- _AIM OF THE TASK_
Please repeat the items below word for word, leaving out the pictures.

- _PROVIDED DATA_

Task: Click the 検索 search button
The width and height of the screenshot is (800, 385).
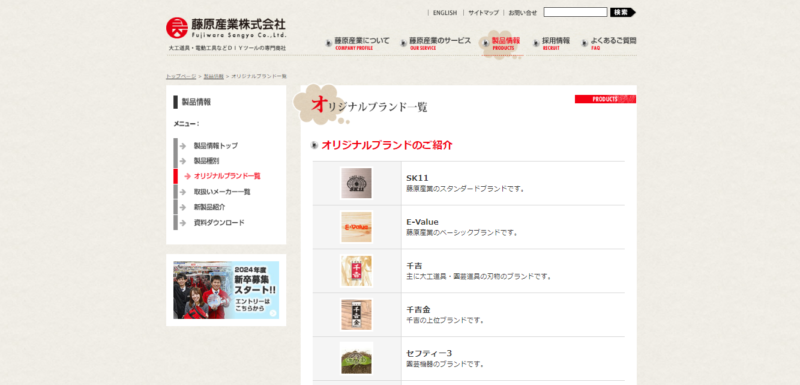Action: tap(623, 12)
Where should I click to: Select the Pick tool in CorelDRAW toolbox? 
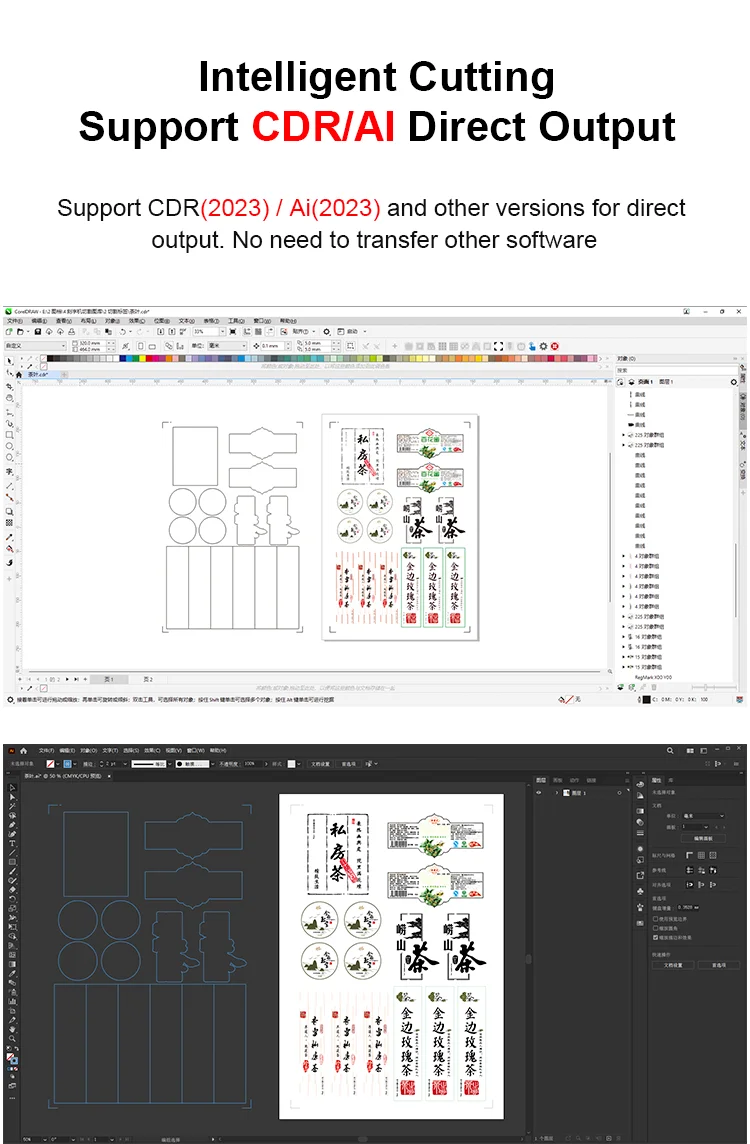9,361
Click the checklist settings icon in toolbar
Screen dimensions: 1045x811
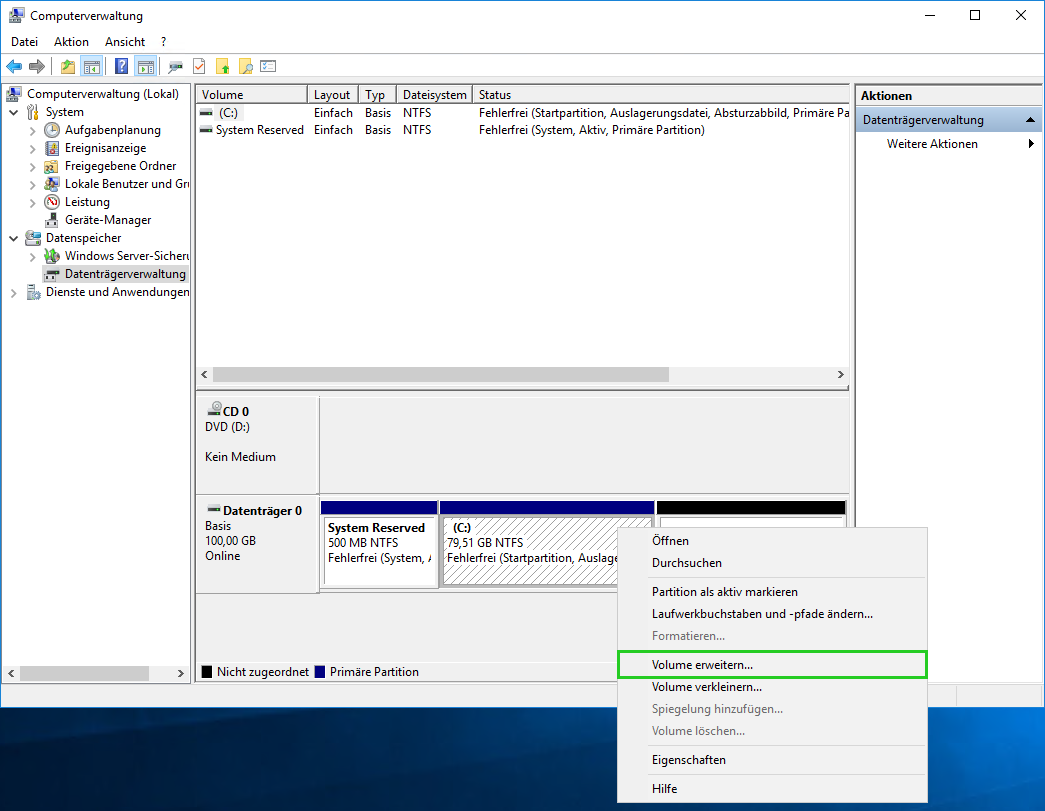coord(268,67)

- _SOLUTION BELOW_
Task: Click the 検索 search button
The width and height of the screenshot is (800, 385).
Action: tap(623, 12)
Where should I click to: Select the Pick tool in CorelDRAW toolbox? 
9,361
Click the checklist settings icon in toolbar
Screen dimensions: 1045x811
coord(268,67)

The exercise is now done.